The rise of fake doctors, however, points to a bigger problem in southern Africa: a lack of job opportunities
Some of the people posing as medics reportedly attended medical schools but are yet to be employed, have not gone through regulatory examinations, or are employed under false credentials. Victor Mithi, the president of the Association of Medical Doctors in Malawi, tells Think Global Health that in some scenarios people come to the hospital and engage with patients as medical doctors.
“[A] number of people have been arrested, and patients have fallen victims where they receive prescriptions or the fake doctors ask money from them. The problem is [that] some health-care workers don’t have IDs or identification materials—so much so that it becomes easier for someone to chirp in [and pretend like they are workers],” he says.
“There is also a lot of turnover of health-care workers because you have different cadres coming and going from different learning institutions. This creates a situation because it becomes difficult for the employees to identify bogus personnel by just looking at them,” he adds.
The Way Forward
Several solutions, including encouraging institutions to have their workers put on uniforms with a logo and name, have been proposed, according to Mithi. Hospital regulators are also encouraging workers to be watchful.

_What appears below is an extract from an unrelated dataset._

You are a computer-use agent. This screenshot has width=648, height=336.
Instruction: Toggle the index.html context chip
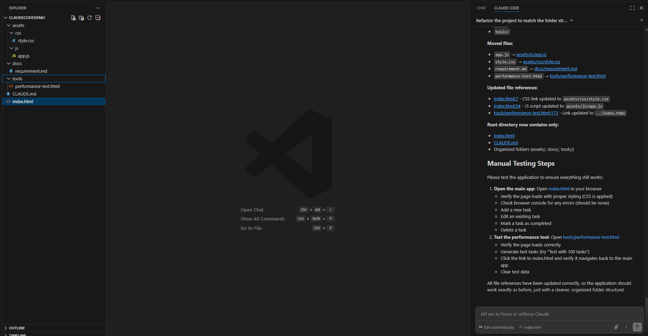point(530,327)
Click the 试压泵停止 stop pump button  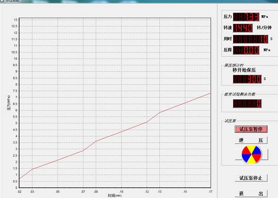(x=251, y=178)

“Our mandate is that nurses may raise an alarm if a doctor writes something they don’t understand or suspicious. We’ve also encouraged awareness to patients and the public to know that services in public hospitals are free unless outsourced, and that payment is not made directly to the doctor,” he says.
The way the frauds try to beat safeguards is by carefully studying the hospital system and environment, Mithi explains. They even befriend some of the legitimate workers so as not to raise an alarm.
The way the frauds try to beat safeguards is by carefully studying the hospital system and environment
Victor Mithi
“We’ve observed that many people who do this are quite smart and have a detailed understanding of how the system works,” he says. “Some of them may have failed their career attempts, but most people just study how the hospitals operate and they demand money from patients.”
Health rights activist Maziko Matemba says that having unlicensed medical practitioners is an issue that cannot be condoned by any country, let alone Malawi. The medical council of Malawi, he notes, has a mandate to regulate the industry.
“As far as we’re concerned the council has done a good job,” Matemba says. “The most important is to make sure that we support the medical council of Malawi by strengthening its surveillance but also its capacity to be able to monitor.”